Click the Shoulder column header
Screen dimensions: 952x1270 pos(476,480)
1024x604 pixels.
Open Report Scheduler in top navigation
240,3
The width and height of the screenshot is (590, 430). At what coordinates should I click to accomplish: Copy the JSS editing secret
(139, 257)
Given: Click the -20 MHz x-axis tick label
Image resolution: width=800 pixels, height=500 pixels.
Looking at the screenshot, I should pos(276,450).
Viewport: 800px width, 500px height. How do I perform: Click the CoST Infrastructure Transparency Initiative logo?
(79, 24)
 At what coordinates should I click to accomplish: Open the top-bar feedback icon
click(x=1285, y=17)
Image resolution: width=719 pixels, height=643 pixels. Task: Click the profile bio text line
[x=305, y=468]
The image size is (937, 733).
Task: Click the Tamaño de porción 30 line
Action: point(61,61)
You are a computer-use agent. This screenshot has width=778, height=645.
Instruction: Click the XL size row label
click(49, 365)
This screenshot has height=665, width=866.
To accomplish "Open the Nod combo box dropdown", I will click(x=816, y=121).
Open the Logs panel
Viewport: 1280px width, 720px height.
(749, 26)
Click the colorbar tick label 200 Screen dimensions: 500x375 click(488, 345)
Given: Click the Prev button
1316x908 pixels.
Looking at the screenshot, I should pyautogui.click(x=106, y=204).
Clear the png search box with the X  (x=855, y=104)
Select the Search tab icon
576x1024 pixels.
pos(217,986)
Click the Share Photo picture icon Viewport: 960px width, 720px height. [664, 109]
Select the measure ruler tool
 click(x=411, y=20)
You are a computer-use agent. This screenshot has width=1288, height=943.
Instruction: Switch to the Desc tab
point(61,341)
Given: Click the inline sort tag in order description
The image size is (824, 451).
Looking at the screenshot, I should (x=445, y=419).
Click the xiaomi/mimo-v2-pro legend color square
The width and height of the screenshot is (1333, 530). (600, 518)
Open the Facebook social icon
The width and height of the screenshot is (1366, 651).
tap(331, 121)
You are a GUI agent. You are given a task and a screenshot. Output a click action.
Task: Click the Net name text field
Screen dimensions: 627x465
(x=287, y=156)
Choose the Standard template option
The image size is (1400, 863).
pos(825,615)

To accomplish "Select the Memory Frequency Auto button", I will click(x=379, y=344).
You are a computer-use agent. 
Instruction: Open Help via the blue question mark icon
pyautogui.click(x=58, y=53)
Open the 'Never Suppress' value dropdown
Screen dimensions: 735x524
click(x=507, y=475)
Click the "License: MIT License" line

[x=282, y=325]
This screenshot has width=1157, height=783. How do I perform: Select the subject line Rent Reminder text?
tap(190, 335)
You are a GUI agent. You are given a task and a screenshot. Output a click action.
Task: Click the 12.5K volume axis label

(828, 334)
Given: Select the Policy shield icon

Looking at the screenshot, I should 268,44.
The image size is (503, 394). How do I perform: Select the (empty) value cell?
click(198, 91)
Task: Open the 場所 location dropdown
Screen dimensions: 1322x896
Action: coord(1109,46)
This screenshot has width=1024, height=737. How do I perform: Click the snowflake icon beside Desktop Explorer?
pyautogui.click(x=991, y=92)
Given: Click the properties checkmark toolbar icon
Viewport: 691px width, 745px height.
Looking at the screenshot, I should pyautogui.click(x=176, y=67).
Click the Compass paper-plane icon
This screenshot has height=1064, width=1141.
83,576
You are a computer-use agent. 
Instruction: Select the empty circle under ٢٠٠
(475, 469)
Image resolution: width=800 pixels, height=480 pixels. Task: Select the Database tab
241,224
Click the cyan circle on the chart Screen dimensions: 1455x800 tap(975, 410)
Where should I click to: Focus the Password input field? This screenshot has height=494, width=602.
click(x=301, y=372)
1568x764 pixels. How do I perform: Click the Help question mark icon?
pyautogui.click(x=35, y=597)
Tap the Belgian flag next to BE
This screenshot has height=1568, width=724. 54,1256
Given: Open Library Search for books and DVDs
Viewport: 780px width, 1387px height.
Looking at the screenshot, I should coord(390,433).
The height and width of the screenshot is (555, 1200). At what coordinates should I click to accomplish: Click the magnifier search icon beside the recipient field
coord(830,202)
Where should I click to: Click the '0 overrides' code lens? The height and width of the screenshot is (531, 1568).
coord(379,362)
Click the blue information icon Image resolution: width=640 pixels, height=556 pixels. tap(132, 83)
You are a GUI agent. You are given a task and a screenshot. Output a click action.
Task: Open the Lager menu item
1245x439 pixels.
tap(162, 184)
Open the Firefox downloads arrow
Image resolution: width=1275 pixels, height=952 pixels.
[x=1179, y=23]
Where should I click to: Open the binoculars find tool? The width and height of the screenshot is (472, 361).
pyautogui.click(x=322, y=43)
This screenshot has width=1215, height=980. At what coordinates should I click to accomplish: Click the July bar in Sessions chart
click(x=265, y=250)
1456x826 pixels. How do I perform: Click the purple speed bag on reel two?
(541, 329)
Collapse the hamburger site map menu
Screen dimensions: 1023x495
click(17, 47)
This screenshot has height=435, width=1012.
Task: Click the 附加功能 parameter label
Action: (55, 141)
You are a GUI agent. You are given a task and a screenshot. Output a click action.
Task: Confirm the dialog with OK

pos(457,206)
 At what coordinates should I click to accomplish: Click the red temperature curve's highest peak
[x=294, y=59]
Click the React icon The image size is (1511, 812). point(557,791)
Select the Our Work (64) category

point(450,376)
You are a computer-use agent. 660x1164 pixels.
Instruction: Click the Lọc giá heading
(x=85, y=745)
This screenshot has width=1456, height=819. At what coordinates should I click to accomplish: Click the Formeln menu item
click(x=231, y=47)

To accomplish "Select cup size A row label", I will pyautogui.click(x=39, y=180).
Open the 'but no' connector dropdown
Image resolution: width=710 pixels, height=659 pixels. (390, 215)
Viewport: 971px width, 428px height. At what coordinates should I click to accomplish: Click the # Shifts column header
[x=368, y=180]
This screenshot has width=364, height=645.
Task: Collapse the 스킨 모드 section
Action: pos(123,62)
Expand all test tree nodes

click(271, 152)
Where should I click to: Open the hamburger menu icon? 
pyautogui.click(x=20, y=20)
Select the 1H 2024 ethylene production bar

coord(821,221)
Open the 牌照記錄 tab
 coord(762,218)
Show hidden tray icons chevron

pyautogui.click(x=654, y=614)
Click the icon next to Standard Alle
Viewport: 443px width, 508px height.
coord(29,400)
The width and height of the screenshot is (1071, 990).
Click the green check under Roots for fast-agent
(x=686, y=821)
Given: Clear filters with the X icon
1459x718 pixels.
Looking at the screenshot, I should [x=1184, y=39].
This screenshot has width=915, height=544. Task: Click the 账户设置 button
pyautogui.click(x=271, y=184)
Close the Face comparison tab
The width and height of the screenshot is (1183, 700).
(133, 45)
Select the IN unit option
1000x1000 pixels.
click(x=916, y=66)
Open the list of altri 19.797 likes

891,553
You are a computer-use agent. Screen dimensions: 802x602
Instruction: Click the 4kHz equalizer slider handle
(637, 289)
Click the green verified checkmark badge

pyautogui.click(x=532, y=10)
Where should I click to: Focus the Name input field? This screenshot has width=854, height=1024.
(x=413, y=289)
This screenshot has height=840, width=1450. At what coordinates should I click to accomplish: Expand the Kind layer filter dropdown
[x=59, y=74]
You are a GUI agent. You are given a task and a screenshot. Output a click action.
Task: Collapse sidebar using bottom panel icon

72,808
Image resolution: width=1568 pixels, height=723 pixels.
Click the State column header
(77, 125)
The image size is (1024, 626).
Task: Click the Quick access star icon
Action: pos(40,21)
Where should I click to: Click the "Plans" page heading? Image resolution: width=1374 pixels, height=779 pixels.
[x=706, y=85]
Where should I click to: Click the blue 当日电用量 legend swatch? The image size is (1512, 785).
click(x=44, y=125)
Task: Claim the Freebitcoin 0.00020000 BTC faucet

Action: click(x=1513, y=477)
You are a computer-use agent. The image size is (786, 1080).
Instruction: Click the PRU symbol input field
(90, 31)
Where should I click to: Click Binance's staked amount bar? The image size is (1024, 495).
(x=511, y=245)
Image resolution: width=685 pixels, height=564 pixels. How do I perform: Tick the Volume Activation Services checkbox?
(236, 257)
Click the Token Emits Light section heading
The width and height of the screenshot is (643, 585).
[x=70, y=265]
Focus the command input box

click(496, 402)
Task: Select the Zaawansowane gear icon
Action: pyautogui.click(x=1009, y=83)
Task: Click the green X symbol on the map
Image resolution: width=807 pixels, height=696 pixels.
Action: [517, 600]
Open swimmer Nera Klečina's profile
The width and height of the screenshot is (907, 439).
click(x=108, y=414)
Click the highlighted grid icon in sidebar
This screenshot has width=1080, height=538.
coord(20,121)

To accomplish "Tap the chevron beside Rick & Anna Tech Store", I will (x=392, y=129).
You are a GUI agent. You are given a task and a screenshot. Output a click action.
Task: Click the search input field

= = = =

* TASK PROMPT: Copy out each line of the data containing the string "will".

* WRITTEN SOLUTION:
To accomplish "Open the Nod combo box dropdown", I will click(x=816, y=121).
To accomplish "Select the Memory Frequency Auto button", I will click(x=379, y=344).
To accomplish "Select cup size A row label", I will pyautogui.click(x=39, y=180).
To accomplish "Tap the chevron beside Rick & Anna Tech Store", I will (x=392, y=129).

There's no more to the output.